Scomparso sul fondo della panchina dei Cavs, Rodney Hood sta pagando a caro prezzo il rifiuto di entrare in campo a gara vinta contro i Raptors in semifinale playoff. Cleveland potrebbe avere bisogno di lui, che non dovrà farsi sfuggire l'occasione di mettersi in mostra
In una squadra dal roster ridotto e a caccia di spunti e novità per mettere in difficoltà gli Warriors in gara-2, a Cleveland in molti si domandano: ma che fine ha fatto Rodney Hood? Arrivato a febbraio nel giorno della rivoluzione del roster, i Cavs che speravano potesse diventare letale dall’arco, lo hanno via via accantonato con il passare delle settimane e a seguito del declino del suo impatto. Hood ha comunque giocato 14 delle 19 partite disputate dai Cavaliers in questi playoff, anche se il suo ruolo è oggettivamente diventato marginale dopo l’inizio delle finali di conference. Dopo il rifiuto di entrare in campo contro Toronto in gara-4 a sfida e serie già ampiamente decisa, l’ex giocatore dei Jazz è lentamente sprofondato sul fondo della panchina, senza trovare più spazio e minuti sul parquet. L’allenatore dei Cavaliers però nelle ultime ore non ha escluso l’ipotesi che possa tornare utile nelle prossime sfide contro Golden State: “Rodney sta lavorando duro in allenamento, ha avuto il suo spazio durante il primo turno. Sta facendo di tutto per ritagliarsi il suo spazio e a breve avrà le sue opportunità. Gli ho sempre detto di tenersi pronto, ho parlato tanto con lui, nonostante contro Golden State non sia sceso in campo e non abbia avuto molti minuti contro Boston. Non è una questione di schemi, è stato soltanto penalizzato dal fatto che a metà stagione è stato catapultato in una situazione diversa da quella che era abituato a vivere con i Jazz. È un grande talento e avremo bisogno di lui: avrà le sue chance per mettersi in mostra”. Parole di incoraggiamento nonostante le cifre risibili e trascurabili raccolte nell'ultimo mese: Hood sta viaggiando a 4.6 punti di media ai playoff, tirando con il 41% dal campo e un modesto 15.8% dall’arco. Cifre che andranno cambiate drasticamente per provare a invertire la tendenza (e il suo minutaggio).

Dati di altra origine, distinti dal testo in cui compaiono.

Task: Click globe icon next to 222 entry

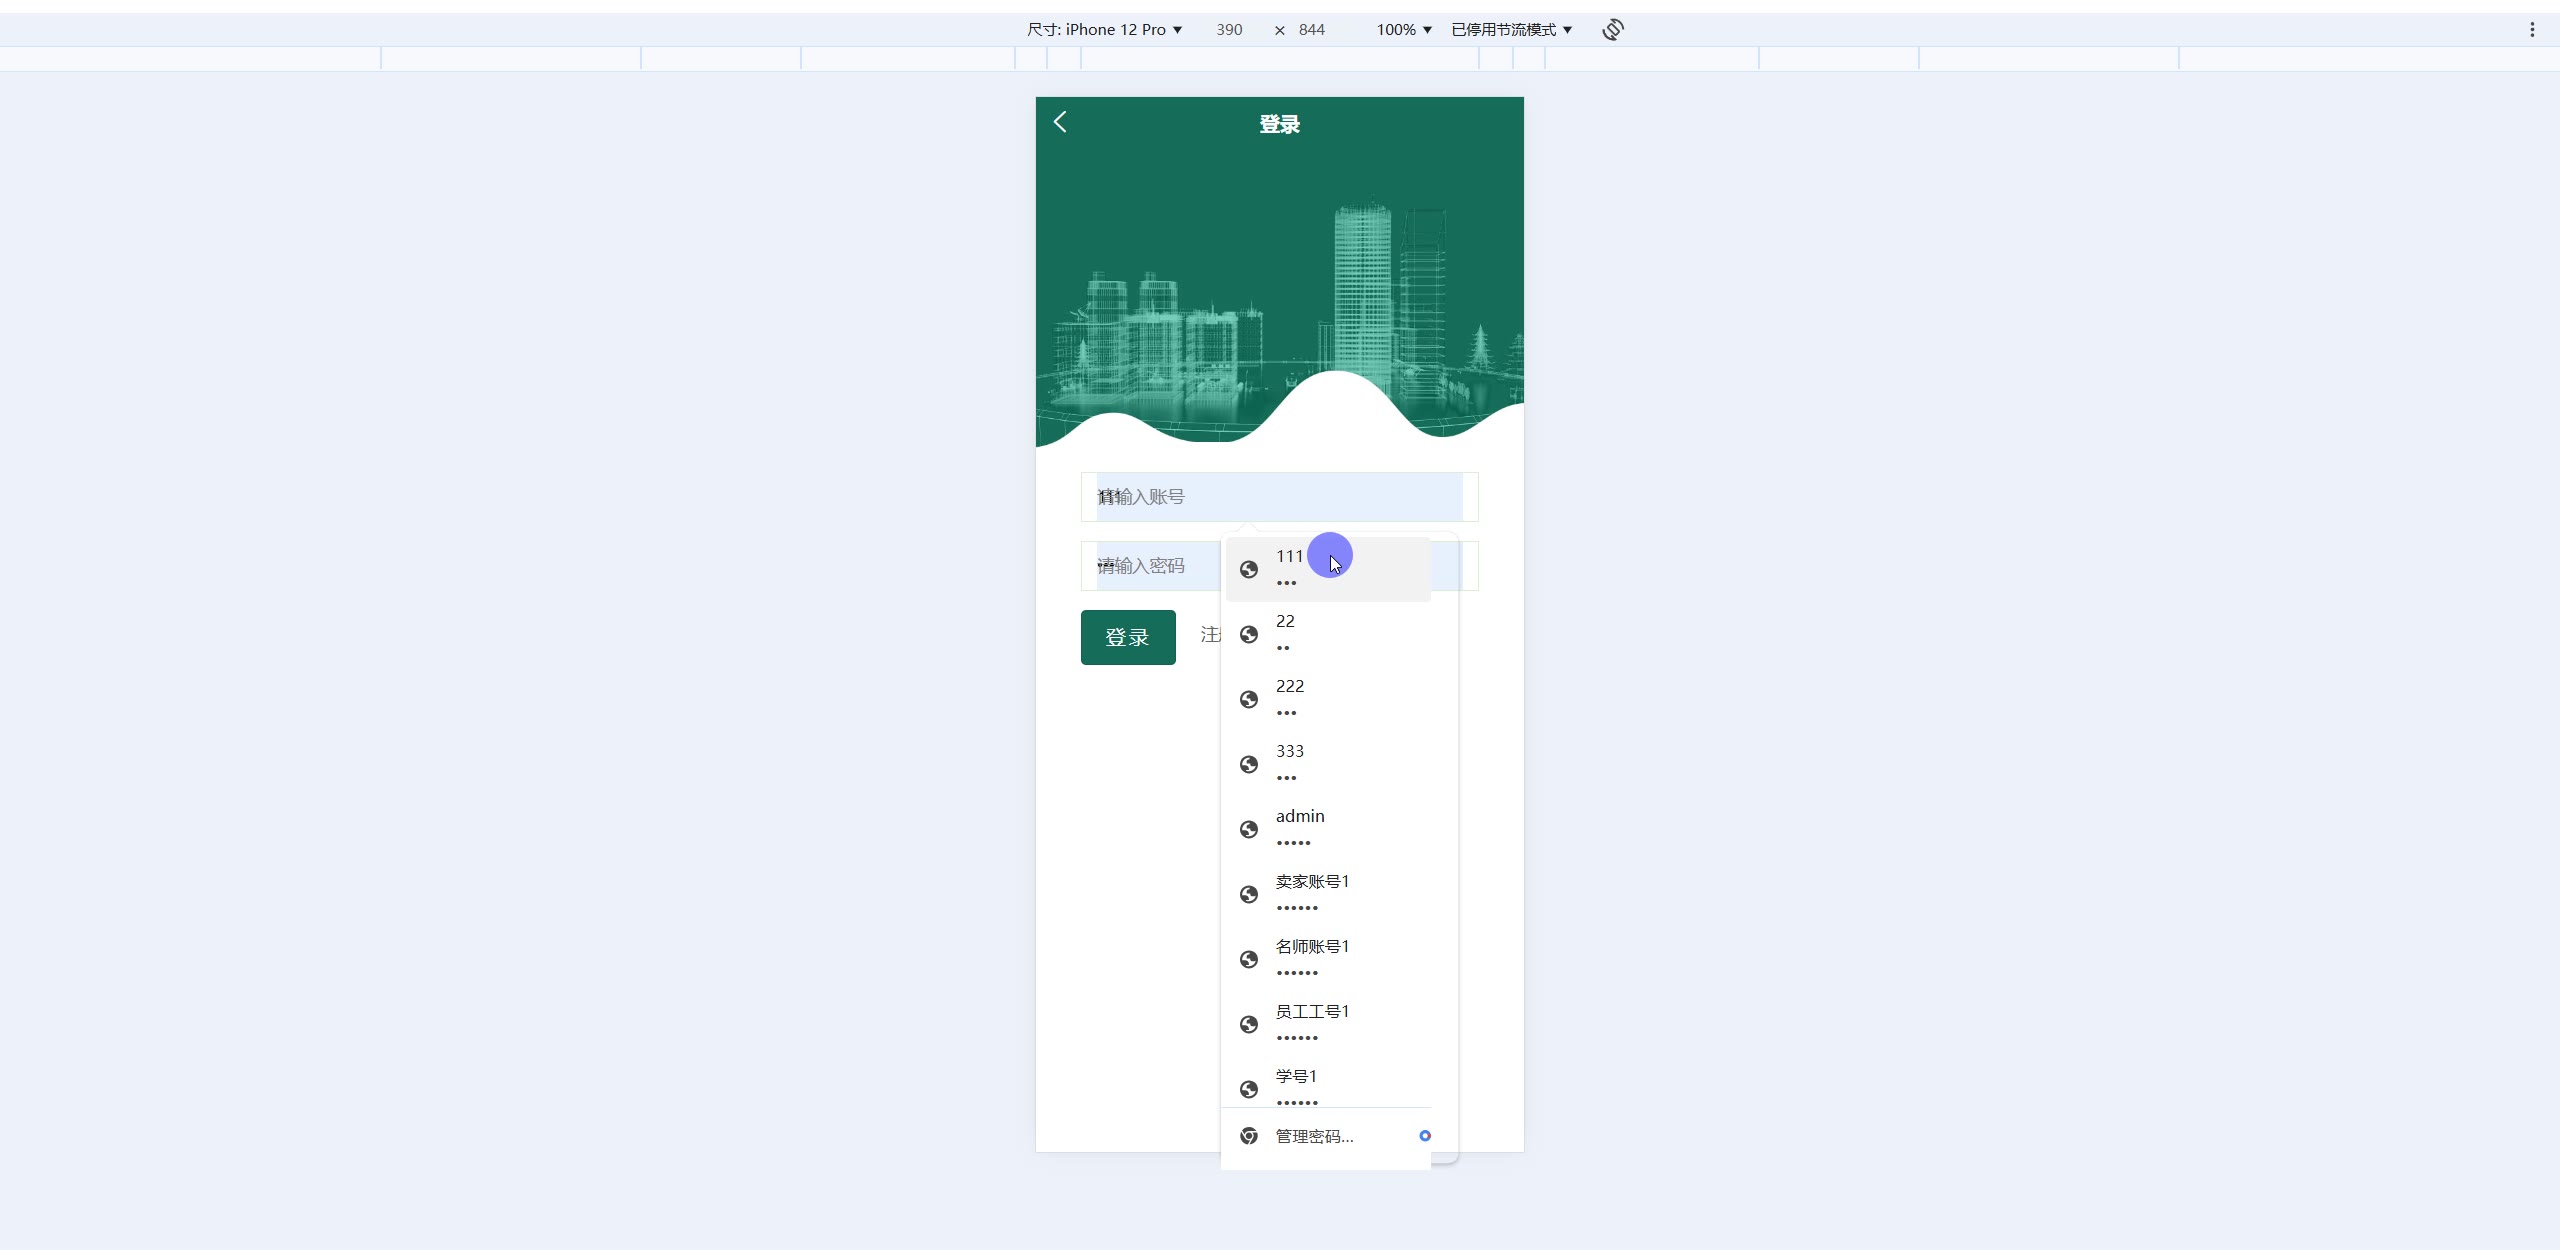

Ai Jazz fondamentale, ai Cavaliers marginale: "Così è dura da accettare"
Il testa-coda nella stagione di Hood è stato da capogiro. Partito come mai prima in carriera ai Jazz, è stato catapultato nel giro di poche ore dall’altra parte degli States, in un gruppo nuovo e con una data di scadenza in bella mostra: 30 giugno 2018, la fine del contratto di LeBron James con i Cavaliers. A Salt Lake City, Hood a 25 anni aveva trovato la quadra, sbocciando definitivamente in quella che fino a quel punto era stata la miglior stagione della sua carriera: 16.8 punti di media con il 38.9% dall’arco. Senza Gordon Hayward serviva anche il suo passo in avanti. All’esordio al TD Garden con la nuova maglia poi, i Cavaliers rovinarono la festa per il ritiro della maglia di Paul Pierce anche grazie al suo contributo: 15 punti, 6/11 al tiro e Celtics travolti. “Eravamo pieni d’energia quel giorno – racconta Hood -, è stata una di quelle partite in cui le cose accadono senza star lì a pensare. Eravamo eccitati all’idea di essere in un nuovo gruppo, ma nei giorni seguenti abbiamo dovuto iniziare a fare i conti con quello che dovevamo essere”. In poco tempo si è così ritrovato a essere il giocatore meno utilizzato del roster (Kendrick Perkins a parte): “È la prima volta nella mia carriera che un allenatore ha scelto di non farmi scendere in campo. Se guardo indietro ai miei giorni ai Jazz, rivedendo gli highlights su Youtube, ricordo a me stesso: ‘Questo doveva essere il mio anno’”. È dura capire quanto sia assurdo passare dall’essere fondamentale in un posto al diventare marginale in un altro: Hood ha fatto i bagagli all'improvviso, portandosi dietro una moglie incinta di due gemelli e all'ottavo mese di gravidanza. Una corsa contro il tempo in Ohio, una delle tante controindicazioni di una lega come la NBA che non fa prigionieri: "È stato molto duro per me: perdere una partita a Cleveland vuol dire che tutto il mondo sta per crollarti addosso. Quando vinciamo invece, diventiamo i migliori. Non è facile convivere con tutto questo. Adesso però ho capito che non è questione di tre, sette o 20 minuti: appena verrò chiamato in causa, dimostrerò di essere utile".